Software contains faults. The question is how to cost-effectively reduce the number of faults. One approach that gained traction and then fell out of favor was N-version programming. The basic idea is simple: have developer teams implement a specification independent from one another. Then we can execute the programs concurrently and compare their results. If we have, say, three separate programs, we vote their results, and if one result disagrees with the others, we presume that program contained a software bug.
N-version programming rests on the assumption that software bugs in independently-implemented programs are random, statistically-uncorrelated events. Otherwise, multiple versions are not effective at detecting errors if the different versions are likely to suffer the same errors.
John Knight and Nancy Leveson famously debunked this assumption on which N-version programming rested in the “Knight-Leveson experiment” they published in 1986. In 1990, Knight and Leveson published a brief summary of the original experiment, as well as responses to subsequent criticisms made about it, in their paper, A Reply to the Criticisms of the Knight & Leveson Experiment.
The problem with N-version programming is subtle: it’s not that it provides zero improvement in reliability but that it provides significantly less improvement than is needed to make it cost-effective compared to other kinds of fault-tolerance (like architecture-level fault-tolerance). The problem is that even small probabilities of correlated faults lead to significant reductions in potential reliability improvements.
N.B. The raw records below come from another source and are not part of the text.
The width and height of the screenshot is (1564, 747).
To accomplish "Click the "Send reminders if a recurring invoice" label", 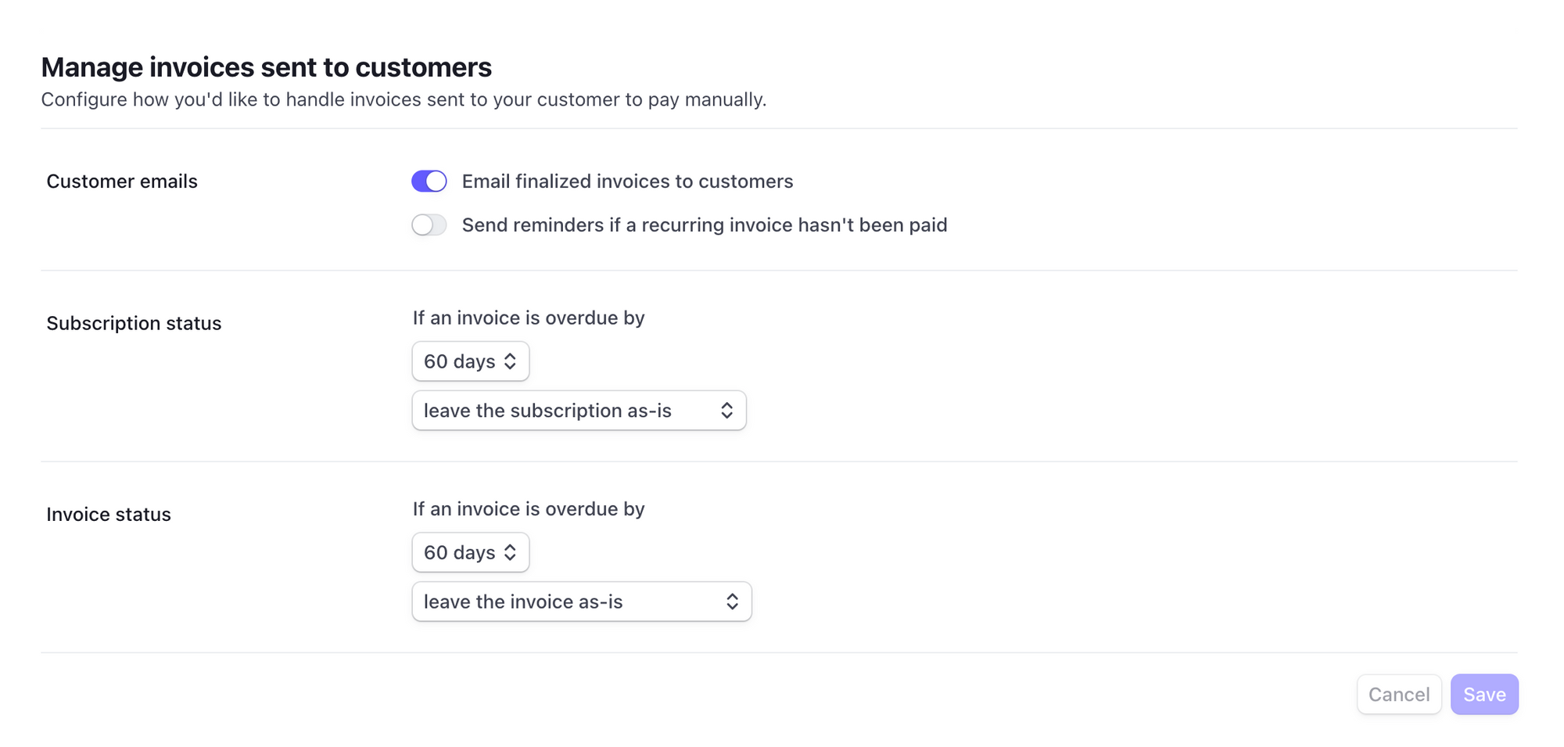I will click(x=704, y=225).
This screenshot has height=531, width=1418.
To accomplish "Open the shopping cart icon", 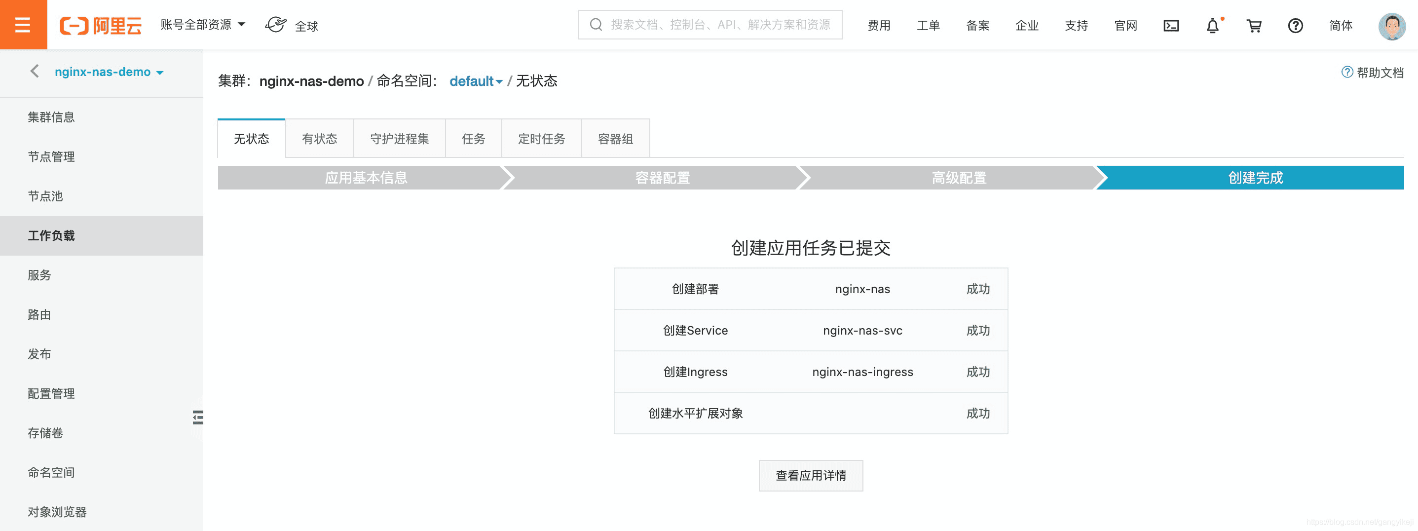I will pyautogui.click(x=1254, y=25).
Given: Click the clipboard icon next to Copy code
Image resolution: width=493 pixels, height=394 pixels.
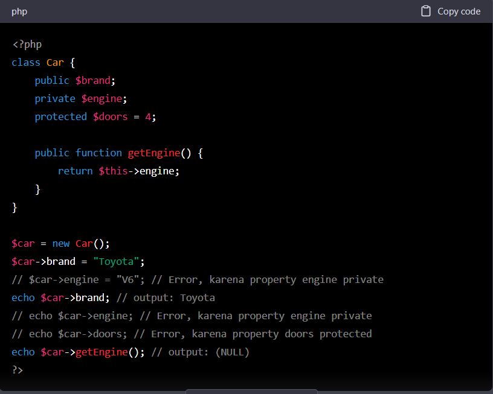Looking at the screenshot, I should click(425, 11).
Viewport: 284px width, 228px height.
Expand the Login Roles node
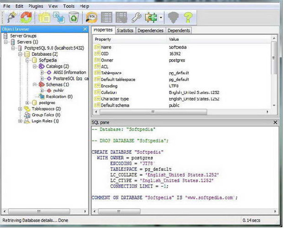(x=20, y=121)
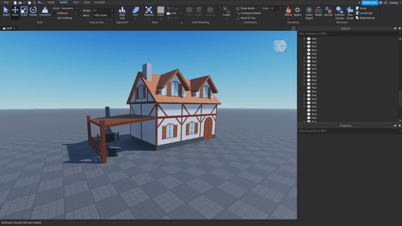Open the Color swatch picker

pyautogui.click(x=161, y=12)
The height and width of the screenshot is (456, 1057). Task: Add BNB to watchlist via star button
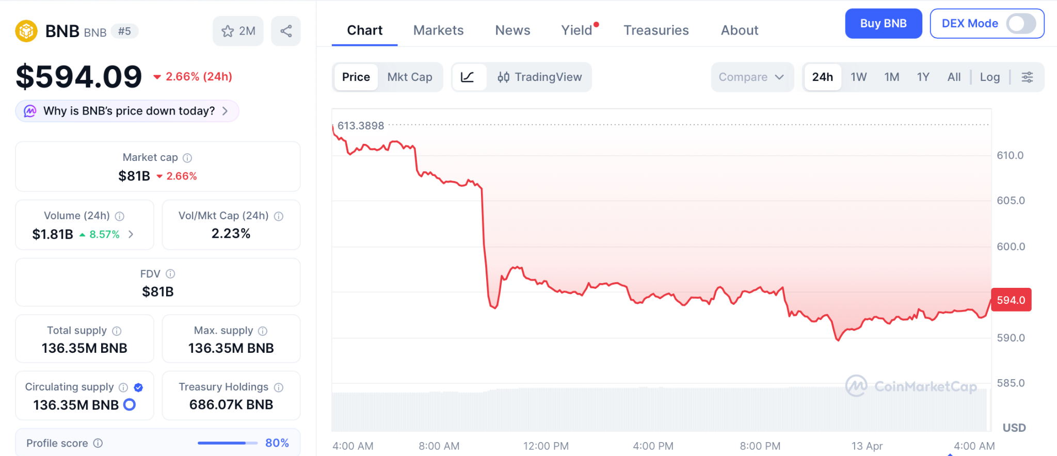point(238,31)
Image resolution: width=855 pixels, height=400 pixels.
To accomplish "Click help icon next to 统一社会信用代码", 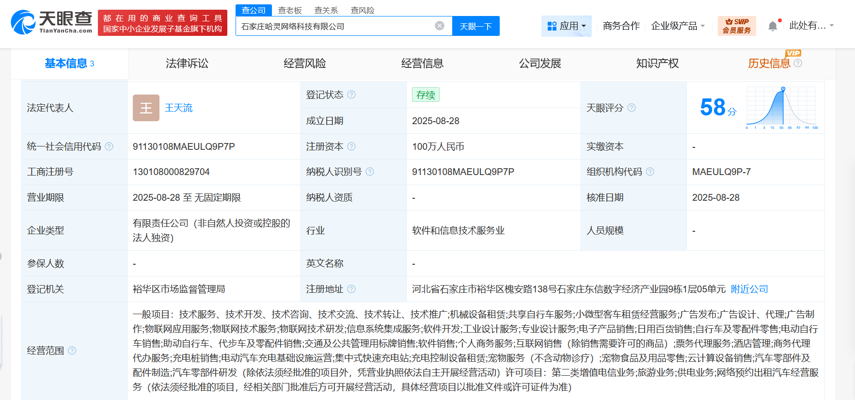I will 109,146.
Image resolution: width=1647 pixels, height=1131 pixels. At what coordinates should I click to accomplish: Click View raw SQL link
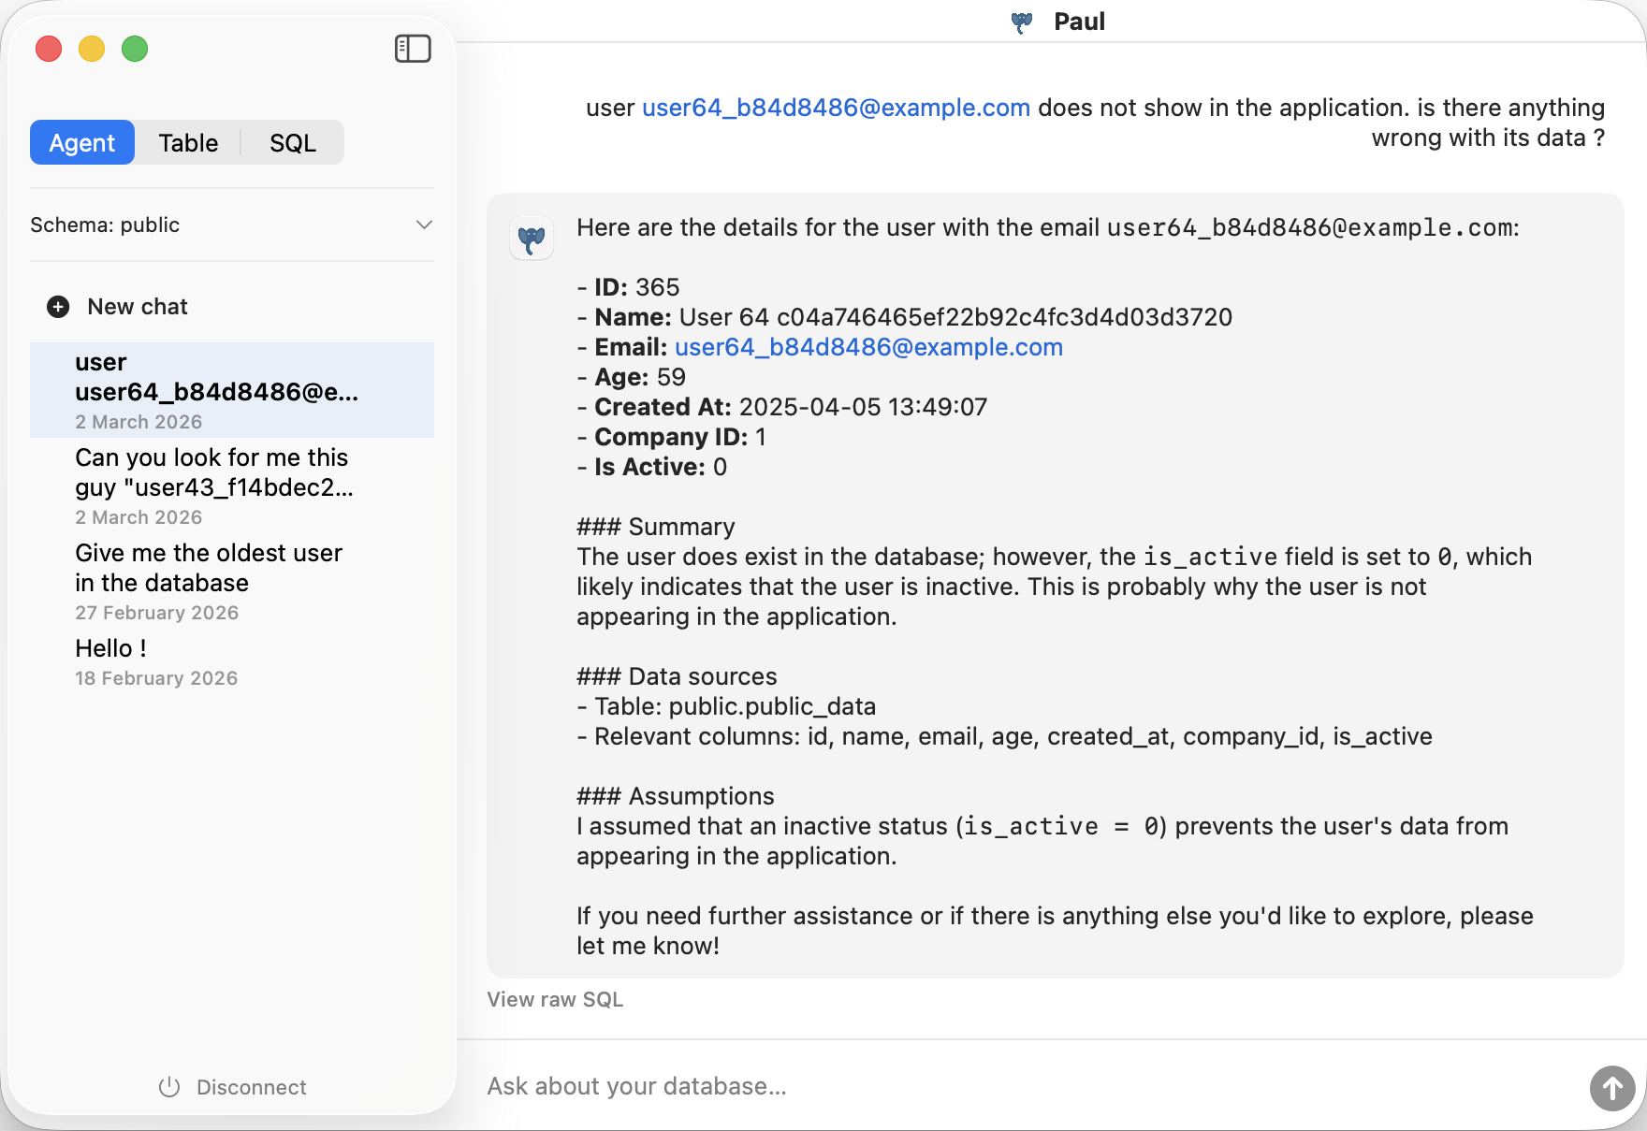pyautogui.click(x=555, y=999)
Lui Sha has a more recent (2001) IEEE Software article discussing N-version programming, taking into account that the software development cycle is finite: is it better to spend all your time and money on one reliable implementation or on three implementations that’ll be voted at runtime? His answer is almost always the former (even if we assume uncorrelated faults!).
But rather than N-versions of the same program, what about different programs compared at runtime? That’s the basic idea of runtime monitoring. In runtime monitoring, one program is the implementation and another is the specification; the implementation is checked against the specification at runtime. This is easier than checking before runtime (in which case you’d have to mathematically prove every possible execution satisfies the specification). As Sha points out in his article, the specification can be slow and simple. He gives the example of using the very simple Bubblesort as the runtime specification of the more complex Quicksort: if the Quicksort does its job correctly (in O(n log n), assuming a good pivot element), then checking its output (i.e., a hopefully properly sorted list) with Bubblesort will only take linear time (despite Bubble sort taking O(n2) in general).
The simple idea of simple monitors fascinates me. Of course, Bubblesort is not a full specification, though. Although Sha doesn’t suggest it, we’d probably like our monitor to compare the lengths of the input and output lists to ensure that the Quicksort implementation didn’t remove elements. And there’s still the possibility that the Quicksort implementation modifies elements, which is also unchecked by a Bubblesort monitor.
But instead of just checking the output, we could sort the same input with both Quickcheck and Bubblesort and compare the results. This is a “stronger” check insofar as different sorts would have to have exactly the same faults (e.g., not sorting, removing elements, changing elements) for an error not to be caught. The principal drawback is the latency of the slower Bubblesort check as compared to Quicksort. But sometimes, it may be ok to signal an error (shortly) after a result is provided.
Just like for N-version programming, we would like the faults in our monitor to be statistically uncorrelated with those in the monitored software. I am left wondering about the following questions:
- Is there research comparing the kinds of programming errors made in radically different paradigms, such as a Haskell and C? Are there any faults we can claim are statistically uncorrelated?
- Runtime monitoring itself is predicated on the belief that the implementations of different programs will fail in statistically independent ways, just like N-version programming is. While more plausible, does this assumption hold?